Ma sono ancora qui. Il cerchio si chiude sempre, e il cerchio si è chiuso alle dieci di sera dell’undici luglio 2010, al Calabash di Johannesburg, al minuto novantuno. Ancora uno zero a zero, trascinato fino allo sfinimento. Le tribune piene di giornalisti con il loro articolo pronto e impacchettato attorno al destino che non poteva non compiersi. Una volata di Di María in contropiede imbizzarrito, con il misterioso Giovanni van Bronckhorst che lo abbatte sulla linea dell’area di rigore. L’arbitro poliziotto Webb che decide punizione dal limite, niente rigore.

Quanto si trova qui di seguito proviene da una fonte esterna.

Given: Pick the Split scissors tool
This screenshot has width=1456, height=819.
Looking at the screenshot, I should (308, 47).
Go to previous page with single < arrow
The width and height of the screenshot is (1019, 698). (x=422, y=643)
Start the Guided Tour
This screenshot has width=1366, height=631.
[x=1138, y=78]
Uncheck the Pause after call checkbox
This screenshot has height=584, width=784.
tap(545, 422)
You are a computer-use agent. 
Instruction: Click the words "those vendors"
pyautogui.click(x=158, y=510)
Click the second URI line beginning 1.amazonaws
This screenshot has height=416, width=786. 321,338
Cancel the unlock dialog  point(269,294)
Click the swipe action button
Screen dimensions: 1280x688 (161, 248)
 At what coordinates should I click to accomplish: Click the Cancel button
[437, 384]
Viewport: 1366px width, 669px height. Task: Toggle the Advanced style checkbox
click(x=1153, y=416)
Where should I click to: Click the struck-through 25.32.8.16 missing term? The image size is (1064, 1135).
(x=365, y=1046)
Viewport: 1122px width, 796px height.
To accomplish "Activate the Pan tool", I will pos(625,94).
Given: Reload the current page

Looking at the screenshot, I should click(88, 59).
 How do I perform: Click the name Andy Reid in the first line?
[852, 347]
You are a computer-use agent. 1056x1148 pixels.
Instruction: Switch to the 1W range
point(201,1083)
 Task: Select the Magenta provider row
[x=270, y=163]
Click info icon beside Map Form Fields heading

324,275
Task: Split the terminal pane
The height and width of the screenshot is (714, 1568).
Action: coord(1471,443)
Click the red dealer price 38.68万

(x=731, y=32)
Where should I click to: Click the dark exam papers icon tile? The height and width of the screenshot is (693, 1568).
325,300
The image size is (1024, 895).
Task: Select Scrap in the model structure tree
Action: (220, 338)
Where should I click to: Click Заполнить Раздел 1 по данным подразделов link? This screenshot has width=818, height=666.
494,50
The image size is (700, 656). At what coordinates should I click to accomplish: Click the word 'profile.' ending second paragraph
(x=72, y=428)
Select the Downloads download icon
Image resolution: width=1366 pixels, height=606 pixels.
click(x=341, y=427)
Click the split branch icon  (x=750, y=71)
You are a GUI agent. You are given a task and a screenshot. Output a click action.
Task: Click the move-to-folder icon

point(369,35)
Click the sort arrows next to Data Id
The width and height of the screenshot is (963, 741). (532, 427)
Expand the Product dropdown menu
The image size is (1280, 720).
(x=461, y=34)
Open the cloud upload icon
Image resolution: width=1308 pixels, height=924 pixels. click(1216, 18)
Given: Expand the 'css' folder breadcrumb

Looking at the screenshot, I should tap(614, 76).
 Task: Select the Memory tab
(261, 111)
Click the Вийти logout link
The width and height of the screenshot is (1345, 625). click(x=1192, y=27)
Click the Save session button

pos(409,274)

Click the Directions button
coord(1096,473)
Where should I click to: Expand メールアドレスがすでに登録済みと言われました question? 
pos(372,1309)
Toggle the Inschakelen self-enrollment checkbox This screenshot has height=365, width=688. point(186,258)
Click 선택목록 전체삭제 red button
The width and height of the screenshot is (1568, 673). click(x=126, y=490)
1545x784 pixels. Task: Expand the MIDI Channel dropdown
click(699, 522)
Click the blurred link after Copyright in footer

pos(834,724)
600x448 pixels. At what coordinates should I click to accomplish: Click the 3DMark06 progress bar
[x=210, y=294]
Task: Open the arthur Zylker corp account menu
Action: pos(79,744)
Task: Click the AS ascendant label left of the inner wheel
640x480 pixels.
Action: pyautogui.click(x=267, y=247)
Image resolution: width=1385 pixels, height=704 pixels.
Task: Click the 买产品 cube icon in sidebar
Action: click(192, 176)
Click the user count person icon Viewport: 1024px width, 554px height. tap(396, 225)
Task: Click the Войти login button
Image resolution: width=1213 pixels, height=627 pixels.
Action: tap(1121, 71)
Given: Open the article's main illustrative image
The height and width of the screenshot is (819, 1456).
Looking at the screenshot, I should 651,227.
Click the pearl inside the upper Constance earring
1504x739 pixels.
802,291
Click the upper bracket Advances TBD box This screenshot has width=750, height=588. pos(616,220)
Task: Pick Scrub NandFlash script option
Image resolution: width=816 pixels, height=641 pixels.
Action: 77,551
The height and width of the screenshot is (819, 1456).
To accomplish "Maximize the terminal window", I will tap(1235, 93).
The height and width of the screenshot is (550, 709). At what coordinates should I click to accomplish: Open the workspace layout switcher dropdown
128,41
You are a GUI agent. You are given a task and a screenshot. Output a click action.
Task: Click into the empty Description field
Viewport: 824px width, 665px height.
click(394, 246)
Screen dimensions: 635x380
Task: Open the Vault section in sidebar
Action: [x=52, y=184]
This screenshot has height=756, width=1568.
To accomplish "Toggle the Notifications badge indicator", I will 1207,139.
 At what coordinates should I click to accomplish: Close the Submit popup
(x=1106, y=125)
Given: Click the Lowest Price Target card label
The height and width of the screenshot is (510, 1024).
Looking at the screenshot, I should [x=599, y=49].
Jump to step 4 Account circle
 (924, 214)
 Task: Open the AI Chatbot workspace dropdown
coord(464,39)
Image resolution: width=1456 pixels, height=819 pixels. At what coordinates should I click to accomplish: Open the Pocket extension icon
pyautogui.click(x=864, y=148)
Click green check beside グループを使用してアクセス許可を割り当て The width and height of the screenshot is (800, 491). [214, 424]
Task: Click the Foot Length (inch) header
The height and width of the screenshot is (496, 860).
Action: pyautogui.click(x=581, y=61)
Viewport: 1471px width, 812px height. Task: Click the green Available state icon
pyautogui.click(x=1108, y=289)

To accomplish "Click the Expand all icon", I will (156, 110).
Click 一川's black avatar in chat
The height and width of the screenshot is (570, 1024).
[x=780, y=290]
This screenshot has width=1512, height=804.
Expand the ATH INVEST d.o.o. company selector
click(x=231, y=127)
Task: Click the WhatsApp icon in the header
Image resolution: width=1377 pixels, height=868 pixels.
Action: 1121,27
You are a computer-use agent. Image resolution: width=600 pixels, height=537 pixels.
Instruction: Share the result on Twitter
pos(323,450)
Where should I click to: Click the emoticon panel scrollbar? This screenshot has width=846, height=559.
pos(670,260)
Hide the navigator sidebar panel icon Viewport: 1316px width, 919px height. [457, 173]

Maradona fuori di sé, espulso per proteste. La punizione di Tévez che rimbalza tra i polpacci e i parastinchi dei giocatori in barriera. La presa difettosa di Stekelenburg. Il pallone impazzito, anzi no, guidato con mano decisa, che carambola tra i difensori e quasi si ferma a un metro dalla porta, proprio lì dove c’è un uomo più grosso degli altri, un pazzo, che il pallone quasi lo manca, lo sfiora appena e lo guarda, stavolta sì che lo guarda mentre rotola oltre la linea. Fischio finale. Mascherano alza la coppa. Gli argentini hanno la faccia di chi non sapeva e adesso sa, e in cuor suo ringrazia. Maradona non c’è, non può esserci. Le telecamere lo cercano e non lo trovano. È negli spogliatoi, da solo. Probabilmente piange, sicuramente prega.
Non è andata come doveva andare, perché niente va come deve andare. Non esiste un disegno, ma solo il sospetto che qualcuno, ogni tanto, si prenda la briga di intervenire per indirizzare la breve traiettoria di un suo figlio prediletto. Uno che è morto e ancora cammina. Resuscitando.